Avec le développement de l’Internet, les systèmes d’information sont devenus les « centres nerveux » de nos sociétés, sans lesquels elles ne pourraient plus fonctionner. Dans ce contexte, la France est-elle suffisamment organisée et préparée pour faire face à une attaque contre les systèmes d’information ?

Il n’y a pas de « ligne Maginot » dans le cyberespace

Depuis le Livre blanc sur la défense et la sécurité nationale de 2008, la France a réalisé d’importantes avancées. Une agence nationale de la sécurité des systèmes d’information (l’ANSSI), a été créée en 2009 et la France s’est dotée en 2011 d’une stratégie nationale. La France dispose, avec cette stratégie et avec l’ANSSI, d’outils importants. Pour autant, notre dispositif connaît encore d’importantes lacunes.

----

● CONSIGNE: Poursuivez le texte sur la préparation de la France face aux attaques informatiques en reprenant juste après sa dernière phrase.

● Données recueillies:
----

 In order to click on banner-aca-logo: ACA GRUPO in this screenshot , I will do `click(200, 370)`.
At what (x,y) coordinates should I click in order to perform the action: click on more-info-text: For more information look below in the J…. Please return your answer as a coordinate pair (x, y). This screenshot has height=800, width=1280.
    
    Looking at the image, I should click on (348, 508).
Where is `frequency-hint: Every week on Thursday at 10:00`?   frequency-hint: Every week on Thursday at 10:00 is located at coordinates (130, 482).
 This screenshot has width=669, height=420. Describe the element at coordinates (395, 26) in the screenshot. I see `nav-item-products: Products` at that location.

----

● RÉPONSE ATTENDUE:
Avec des effectifs de 230 personnes et un budget de 75 millions d’euros, l’ANSSI reste encore loin des services similaires du Royaume-Uni ou de l’Allemagne, qui comptent entre 500 et 700 agents. De plus, les ministères et les entreprises françaises, notamment les PME, restent insuffisamment sensibilisés à la menace. Renforcer la sécurité et la défense des systèmes d’information n’est pas seulement un enjeu technique. C’est aussi un enjeu économique, puisqu’il s’agit de protéger la chaîne de valeur, notre savoir-faire technologique, dans la véritable guerre économique que nous connaissons aujourd’hui, voire un enjeu stratégique, lorsque les intérêts de la nation sont en jeu. Or, avec l’espionnage informatique, la France, comme d’autres pays, est aujourd’hui menacée par un « pillage » systématique de son patrimoine diplomatique, économique, scientifique et culturel.

Les opérateurs d’importance vitale : notre « talon d’Achille »

A la différence de certains pays, la France ne dispose pas de capacités de protection et de systèmes permanents de détection des attaques informatiques à l’entrée des réseaux des opérateurs d’importance vitale (transports, énergie, santé, etc.). Il s’agit là de notre principale lacune et d’un enjeu majeur pour notre sécurité.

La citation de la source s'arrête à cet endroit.